W 73. minucie Anglicy mieli najlepszą okazję na podwyższenie wyniku. Świetną akcję przeprowadził Wayne Rooney – ograł obrońcę, wbiegł w pole karne ze skrzydła i odegrał piłkę na ok. 10 metr, gdzie dopadł do niej Frank Lampard. Zawodnik Chelsea fatalnie przestrzelił, posyłając futbolówkę wysoko nad bramką. Kilka minut później Sven Goran Eriksson zdjął z boiska Joe Cole’a i wpuścił na nie Jamiego Carraghera. Oznaczało to ewidentnie, że wzmacniając defensywę, Szwedzki trener decyduje się na obronę wyniku. I tak to też wyglądało w praktyce.
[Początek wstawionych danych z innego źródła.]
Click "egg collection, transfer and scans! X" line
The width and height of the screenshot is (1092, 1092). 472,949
Anglicy, szczególnie w ostatnich minutach, zaprzeczali popularnemu ostatnio haśle: „Joga bonito!", grając na czas i oczekując na ostatni gwizdek sędziego kilkanaście minut przed końcem regulaminowego czasu gry. Udało im się dowieść wynik do końca, dzięki czemu awansowali do ćwierćfinału.

Awans zawdzięczają Davidowi Beckhamowi, który ostatnio padł ofiarą ogromnej krytyki. Prawdopodobnie David miał przed meczem (a nawet w jego trakcie) problemy żołądkowe, przez co nie grał na najwyższym poziomie. Ale pomimo tego walczył, starał się, wspomagał kolegów z defensywy i co najważniejsze – zapewnił swojej drużynie jakże ważne zwycięstwo, skutecznie egzekwując rzut wolny z 28 metrów.
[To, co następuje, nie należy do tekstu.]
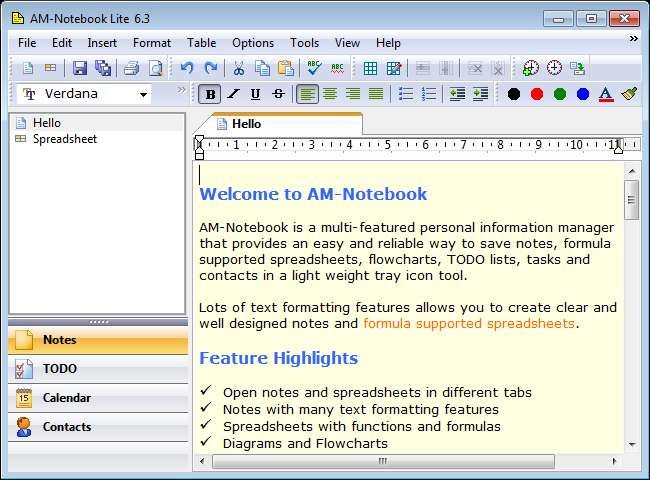Undo the last action
This screenshot has width=650, height=480.
(x=187, y=68)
Samo spotkanie było bardzo nudne, prowadzone w monotonnym tempie, z małą ilością dobrych, ciekawych akcji. Anglia po raz kolejny na tych Mistrzostwach zawiodła, mimo iż uzyskała korzystny wynik. Najaktywniejszym zawodnikiem był Rooney, który nie czekał na dobre piłki od kolegów, ale sam wracał się do linii pomocy i starał się wypracowywać sytuacje sobie i innym zawodnikom.

Anglia - Ekwador 1:0 (David Beckham 60’)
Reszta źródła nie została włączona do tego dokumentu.